PROVIDED TEXT:

Monday, September 12, 2016

In the Fifteen Years...



A few days ago we were driving down the freeway and came upon this billboard. Interesting question, I thought.

During the early days after the attack, we Americans were remarkably united. There weren’t two ways of looking at things: we were attacked, unprovoked, on our own soil, with the intention of killing as many Americans as possible, and causing us to cower in fear. The enemy’s goal then, and still, is either our totally annihilation or total submission.

That didn’t work, because we’re Americans. We stood up, fought back, and rebuilt.

But the billboard question is relevant, because after just the first year or so, there was a separation between Americans who love America and want to be good citizens, and Americans who disapprove of America as a constitutional republic and insist America is evil until it is fundamentally transformed, preferably into a democratic socialist regime. We’re separated into those who became better citizens of America and citizens-in-name-only who do not pledge allegiance to the Republic.

Good citizens of America know the Constitution better now than we did in 2001. We pay more attention, contact our representatives more often, and speak up more often.

Good citizens vote more regularly, and more informed, than they voted before 2001.

Good citizens support our first responders—the police and fire department, the FBI, and other protectors—and acknowledge the daily risks they take to keep us safe. Good citizens support our military, who have risked and sacrificed so much to fight the enemy abroad, to avoid having to fight the enemy here.

Good citizens tend to be puzzled by the growing number of fellow Americans who assume, without evidence, that America is more racist and stratified than ever before (and more than just about anywhere else), and that America’s intentions internationally are imperialistic and oppressive. We’re puzzled by the twisting that calls evil good and good evil, and the pervasive media that assumes we all agree on these twists.

How could there be this divide, when we were so united after the attack that is still fresh in our minds after 15 years?

Maybe it isn’t fresh enough in some minds. Maybe that’s why we have to keep memorializing this day.


This painting, “Out of the Ashes,” by Ken Turner, continues to be my favorite image of 9/11. There are a several versions of it, one in NYPD headquarters, another in NYFD headquarters. The ghost images, different in each version, represent actual people who died in the attack and the aftermath.

RAW RECORDS:
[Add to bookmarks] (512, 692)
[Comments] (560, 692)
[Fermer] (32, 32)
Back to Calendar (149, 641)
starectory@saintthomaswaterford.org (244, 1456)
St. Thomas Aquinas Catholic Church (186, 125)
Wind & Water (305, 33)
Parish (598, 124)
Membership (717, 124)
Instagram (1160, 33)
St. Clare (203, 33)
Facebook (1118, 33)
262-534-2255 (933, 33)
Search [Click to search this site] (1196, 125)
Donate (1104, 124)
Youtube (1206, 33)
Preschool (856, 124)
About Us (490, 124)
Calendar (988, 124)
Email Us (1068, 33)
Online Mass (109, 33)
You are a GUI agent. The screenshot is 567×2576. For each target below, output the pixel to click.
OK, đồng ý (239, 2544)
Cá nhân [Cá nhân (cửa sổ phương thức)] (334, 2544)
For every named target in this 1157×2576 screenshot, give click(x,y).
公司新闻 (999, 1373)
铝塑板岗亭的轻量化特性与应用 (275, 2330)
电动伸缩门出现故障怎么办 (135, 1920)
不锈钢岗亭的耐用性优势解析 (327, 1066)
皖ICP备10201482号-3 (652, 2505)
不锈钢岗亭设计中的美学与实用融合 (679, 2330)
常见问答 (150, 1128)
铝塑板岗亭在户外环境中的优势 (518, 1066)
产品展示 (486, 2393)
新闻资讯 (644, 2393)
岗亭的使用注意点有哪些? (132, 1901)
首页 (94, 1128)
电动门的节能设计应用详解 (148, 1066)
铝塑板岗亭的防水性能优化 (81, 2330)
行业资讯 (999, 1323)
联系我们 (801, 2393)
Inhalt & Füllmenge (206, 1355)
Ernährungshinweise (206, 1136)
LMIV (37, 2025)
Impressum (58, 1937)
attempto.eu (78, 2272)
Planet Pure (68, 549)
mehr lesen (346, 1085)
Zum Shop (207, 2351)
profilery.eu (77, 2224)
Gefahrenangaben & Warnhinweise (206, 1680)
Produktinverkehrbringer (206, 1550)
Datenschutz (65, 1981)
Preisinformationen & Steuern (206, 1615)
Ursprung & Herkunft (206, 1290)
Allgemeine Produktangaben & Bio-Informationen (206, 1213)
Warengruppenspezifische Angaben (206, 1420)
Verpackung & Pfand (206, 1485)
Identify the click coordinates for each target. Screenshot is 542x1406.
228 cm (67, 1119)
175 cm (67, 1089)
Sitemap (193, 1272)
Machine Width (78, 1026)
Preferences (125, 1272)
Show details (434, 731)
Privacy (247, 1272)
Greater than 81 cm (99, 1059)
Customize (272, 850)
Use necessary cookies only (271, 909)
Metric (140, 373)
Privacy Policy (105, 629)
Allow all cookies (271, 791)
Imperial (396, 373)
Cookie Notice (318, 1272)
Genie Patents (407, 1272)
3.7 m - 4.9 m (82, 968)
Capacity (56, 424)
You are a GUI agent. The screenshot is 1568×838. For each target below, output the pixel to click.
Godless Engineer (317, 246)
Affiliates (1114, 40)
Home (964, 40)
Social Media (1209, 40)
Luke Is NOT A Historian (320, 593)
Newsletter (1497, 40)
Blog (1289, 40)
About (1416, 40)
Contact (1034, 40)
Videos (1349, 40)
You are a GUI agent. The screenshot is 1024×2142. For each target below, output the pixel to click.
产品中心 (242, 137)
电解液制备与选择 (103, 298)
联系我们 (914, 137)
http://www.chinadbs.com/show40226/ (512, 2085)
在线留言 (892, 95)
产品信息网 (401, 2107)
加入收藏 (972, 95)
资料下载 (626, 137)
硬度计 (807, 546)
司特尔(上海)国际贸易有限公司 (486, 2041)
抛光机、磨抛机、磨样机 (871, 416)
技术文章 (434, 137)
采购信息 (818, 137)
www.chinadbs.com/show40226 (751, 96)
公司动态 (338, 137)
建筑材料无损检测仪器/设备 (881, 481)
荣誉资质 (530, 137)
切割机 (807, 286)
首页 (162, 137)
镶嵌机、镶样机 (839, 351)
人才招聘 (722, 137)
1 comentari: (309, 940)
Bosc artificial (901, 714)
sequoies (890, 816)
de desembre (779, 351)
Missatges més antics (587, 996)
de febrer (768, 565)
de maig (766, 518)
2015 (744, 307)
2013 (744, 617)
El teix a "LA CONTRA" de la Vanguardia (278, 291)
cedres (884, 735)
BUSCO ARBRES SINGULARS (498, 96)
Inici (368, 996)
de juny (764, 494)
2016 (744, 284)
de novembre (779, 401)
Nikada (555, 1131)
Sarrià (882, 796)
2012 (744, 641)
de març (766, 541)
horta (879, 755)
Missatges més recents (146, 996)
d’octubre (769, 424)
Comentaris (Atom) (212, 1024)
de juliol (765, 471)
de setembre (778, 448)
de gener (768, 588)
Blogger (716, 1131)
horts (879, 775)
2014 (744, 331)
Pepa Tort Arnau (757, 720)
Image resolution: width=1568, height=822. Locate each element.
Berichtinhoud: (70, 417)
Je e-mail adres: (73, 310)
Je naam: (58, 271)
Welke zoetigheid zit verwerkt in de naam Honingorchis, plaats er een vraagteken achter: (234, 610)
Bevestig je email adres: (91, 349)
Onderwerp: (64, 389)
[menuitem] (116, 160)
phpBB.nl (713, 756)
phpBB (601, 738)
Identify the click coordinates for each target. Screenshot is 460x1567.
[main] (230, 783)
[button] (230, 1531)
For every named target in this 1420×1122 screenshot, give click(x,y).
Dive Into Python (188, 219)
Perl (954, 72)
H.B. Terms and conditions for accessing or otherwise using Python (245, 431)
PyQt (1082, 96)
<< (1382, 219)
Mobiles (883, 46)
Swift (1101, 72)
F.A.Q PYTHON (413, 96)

DIRECTION 1: Show every row that contains the word "Missatges".
DIRECTION 2: Take the post about the fifteen years since the 9/11 attack further, starting after its final sentence.
The rows have no connection to the post about the fifteen years since the 9/11 attack.

TASK RESULT 1:
Missatges més antics (587, 996)
Missatges més recents (146, 996)

TASK RESULT 2:
Several years ago there was a Darryl Worley song, “Have YouForgotten,” shared among the citizens around 9/11, with images to remind us. The words are still  appropriate; this is the chorus:

Have you forgotten how it felt that day
To see your homeland under fire
And her people blown away?
Have you forgotten when those towers fell
We had neighbors still inside
Going through a living hell?
And you say we shouldn't worry 'bout Bin Laden.
Have you forgotten?


This year I came across a new one. The song isn’t new, but the rendition along with the images is new. It’s Simon and Garfunkel’s “Sounds of Silence,” done grittier, with the images we shouldn’t forget. Worth watching in remembrance.





Another video I hadn’t seen is from a girls’ dorm room at NYU. They record what’s happening after a plane crashed into the first tower. They don’t yet understand what is going on; they think it is a freak accident, and while they’re shocked, they’re still pretty calm. Then the second one hits, and someone receives news that it’s terrorism, and the panic hits. This is not for the faint of heart, but it bears watching, to remind us we weren’t exaggerating the magnitude of the attack. The link is here.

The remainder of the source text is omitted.